Document passage:

The system located at the UCSD division of the California Institute for Telecommunications and Information Technology (Calit2) is also linked via optical fiber to Calit2’s building at UC Irvine, which boasts the previous record holder. The combination – known as the Highly Interactive Parallelized Display Space (HIPerSpace) – can deliver real-time rendered graphics simultaneously across 420 million pixels to audiences in Irvine and San Diego.
“We don’t intend to stop there,” said Falko Kuester, Calit2 professor for visualization and virtual reality and associate professor of structural engineering in UCSD’s Jacobs School of Engineering. “HIPerSpace provides a unique environment for visual analytics and cyberinfrastructure research and we are now seeking funding to double the size of the system at UC San Diego alone to reach half a billion pixels with a one gigapixel distributed display in sight.”
Kuester is the chief architect of the systems deployed in both Calit2 buildings. Until last week, UC Irvine’s Highly Interactive Parallelized Display Wall (HIPerWall) – built in 2005 with funding from the National Science Foundation (NSF) – held the record of 200 million pixels for a tiled display system. It is located in the Calit2 Center of Graphics, Visualization and Imaging Technology (GRAVITY), which Kuester directs. When Kuester’s group moved to UCSD in 2006 they began work on the next generation of massively tiled display walls, which now serve as a prototype for ultra-high resolution OptIPortal tiled displays developed by the NSF-funded OptIPuter project (led by Calit2 director Larry Smarr).
The new HIPerSpace system between Irvine and San Diego is joined together via high-performance, dedicated optical networking that clocks in at up to two gigabits per second (2Gbps). The systems use the same type of graphics rendering technology, from industry partner NVIDIA. The “graphics super cluster” being developed at UCSD consists of 80 NVIDIA Quadro FX 5600 graphics processing units (GPUs). “The graphics and computational performance of these cards is quite astounding,” said Kuester. “Putting the theoretical computational performance of the cluster at almost 40 teraflops. To put that into context, the top-rated supercomputer in the world five years ago was operating at that same speed. While these are purely theoretical numbers, the comparison clearly hints at capabilities of this new cluster that go far beyond generating impressive visual information.”
The processing power will come in handy for the kinds of large-scale applications that are likely to make use of the HIPerSpace system. Calit2 will make the displays available to teams of scientists or engineers dealing with very large data sets, from multiple gigabytes to terabytes, notably in the Earth sciences, climate prediction, biomedical engineering, genomics, and brain imaging. “The higher-resolution displays allow researchers to take in both the broad view of the data and the minutest details, all at the same time,” said Kuester. “HIPerSpace also allows us to experiment on the two campuses with distributed teams that can collaborate and share insights derived from a better understanding of complex results. This capability will allow researchers at two UC campuses to collaborate more intensively with each other, and eventually with other campuses, thanks to the rapid rollout of OptIPortals outside of California.”

Your assignment: In the passage about the HIPerSpace display system, reproduce everything from "The system located" down to "and San Diego.". The material after this comes from a separate source.

Extracted records:

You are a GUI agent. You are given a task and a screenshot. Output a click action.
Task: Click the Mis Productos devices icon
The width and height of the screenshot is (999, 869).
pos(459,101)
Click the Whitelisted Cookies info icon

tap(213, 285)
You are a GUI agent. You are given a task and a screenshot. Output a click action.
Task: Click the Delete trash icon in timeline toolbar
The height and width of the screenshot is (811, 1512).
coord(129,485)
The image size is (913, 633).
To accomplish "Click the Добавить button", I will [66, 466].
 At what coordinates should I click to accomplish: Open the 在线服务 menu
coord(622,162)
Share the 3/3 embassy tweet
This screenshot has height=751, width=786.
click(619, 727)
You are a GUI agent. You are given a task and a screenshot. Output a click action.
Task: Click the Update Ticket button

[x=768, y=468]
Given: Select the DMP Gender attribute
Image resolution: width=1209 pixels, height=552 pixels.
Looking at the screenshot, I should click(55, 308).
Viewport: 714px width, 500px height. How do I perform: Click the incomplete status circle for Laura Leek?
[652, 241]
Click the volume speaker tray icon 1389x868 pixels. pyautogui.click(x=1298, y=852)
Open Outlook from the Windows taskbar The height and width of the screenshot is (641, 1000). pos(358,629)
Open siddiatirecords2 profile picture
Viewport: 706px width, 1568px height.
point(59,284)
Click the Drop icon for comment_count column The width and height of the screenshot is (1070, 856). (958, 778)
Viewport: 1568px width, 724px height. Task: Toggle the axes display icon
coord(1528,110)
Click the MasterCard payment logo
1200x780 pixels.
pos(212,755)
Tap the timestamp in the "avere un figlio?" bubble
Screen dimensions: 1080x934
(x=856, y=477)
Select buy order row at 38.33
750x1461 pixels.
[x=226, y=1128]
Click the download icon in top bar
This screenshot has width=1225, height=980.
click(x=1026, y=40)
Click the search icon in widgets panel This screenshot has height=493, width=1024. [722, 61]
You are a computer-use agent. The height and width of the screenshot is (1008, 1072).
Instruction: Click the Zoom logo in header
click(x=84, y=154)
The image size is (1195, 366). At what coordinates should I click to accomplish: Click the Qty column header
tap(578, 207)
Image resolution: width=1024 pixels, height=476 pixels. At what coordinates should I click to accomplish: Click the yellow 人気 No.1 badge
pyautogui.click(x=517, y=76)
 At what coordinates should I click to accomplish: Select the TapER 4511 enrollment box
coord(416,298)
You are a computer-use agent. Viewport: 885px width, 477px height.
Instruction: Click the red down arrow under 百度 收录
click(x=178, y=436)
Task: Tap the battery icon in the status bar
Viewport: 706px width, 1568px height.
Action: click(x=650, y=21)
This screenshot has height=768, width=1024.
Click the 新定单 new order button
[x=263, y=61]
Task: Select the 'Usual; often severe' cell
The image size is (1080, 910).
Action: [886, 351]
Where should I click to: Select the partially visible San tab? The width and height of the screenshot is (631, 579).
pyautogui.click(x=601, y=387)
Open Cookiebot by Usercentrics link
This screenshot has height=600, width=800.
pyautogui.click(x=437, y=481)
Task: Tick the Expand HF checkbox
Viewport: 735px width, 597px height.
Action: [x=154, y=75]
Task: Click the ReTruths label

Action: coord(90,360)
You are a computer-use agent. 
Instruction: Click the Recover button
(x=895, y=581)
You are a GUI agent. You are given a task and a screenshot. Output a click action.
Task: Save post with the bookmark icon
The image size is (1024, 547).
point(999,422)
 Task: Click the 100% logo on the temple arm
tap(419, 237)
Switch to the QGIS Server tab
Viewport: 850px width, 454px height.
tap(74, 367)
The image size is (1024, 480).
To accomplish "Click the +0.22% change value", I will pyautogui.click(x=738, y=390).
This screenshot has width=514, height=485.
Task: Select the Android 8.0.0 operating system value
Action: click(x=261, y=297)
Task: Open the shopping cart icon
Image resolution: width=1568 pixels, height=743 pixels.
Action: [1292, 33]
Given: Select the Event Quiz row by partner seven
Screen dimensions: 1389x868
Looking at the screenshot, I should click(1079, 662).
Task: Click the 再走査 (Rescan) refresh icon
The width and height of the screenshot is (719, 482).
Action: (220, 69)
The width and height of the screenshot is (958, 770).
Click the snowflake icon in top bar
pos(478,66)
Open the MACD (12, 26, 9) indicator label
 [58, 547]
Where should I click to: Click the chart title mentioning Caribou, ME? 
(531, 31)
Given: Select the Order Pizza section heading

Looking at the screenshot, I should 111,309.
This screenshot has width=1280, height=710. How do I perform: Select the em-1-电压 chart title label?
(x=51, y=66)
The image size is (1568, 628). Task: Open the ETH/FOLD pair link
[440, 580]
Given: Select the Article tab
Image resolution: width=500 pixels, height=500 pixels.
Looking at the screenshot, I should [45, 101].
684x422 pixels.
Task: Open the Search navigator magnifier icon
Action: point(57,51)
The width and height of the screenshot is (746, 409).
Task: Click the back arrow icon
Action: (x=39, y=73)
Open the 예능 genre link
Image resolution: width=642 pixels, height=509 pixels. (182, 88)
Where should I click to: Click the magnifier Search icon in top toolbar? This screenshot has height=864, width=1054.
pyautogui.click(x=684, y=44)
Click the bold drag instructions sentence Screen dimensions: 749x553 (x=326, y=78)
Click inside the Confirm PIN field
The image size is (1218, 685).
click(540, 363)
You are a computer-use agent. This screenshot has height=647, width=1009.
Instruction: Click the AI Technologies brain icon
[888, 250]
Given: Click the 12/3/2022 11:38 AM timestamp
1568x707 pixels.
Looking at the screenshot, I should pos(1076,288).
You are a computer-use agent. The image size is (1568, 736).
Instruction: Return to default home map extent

Written answer:
The system located at the UCSD division of the California Institute for Telecommunications and Information Technology (Calit2) is also linked via optical fiber to Calit2’s building at UC Irvine, which boasts the previous record holder. The combination – known as the Highly Interactive Parallelized Display Space (HIPerSpace) – can deliver real-time rendered graphics simultaneously across 420 million pixels to audiences in Irvine and San Diego.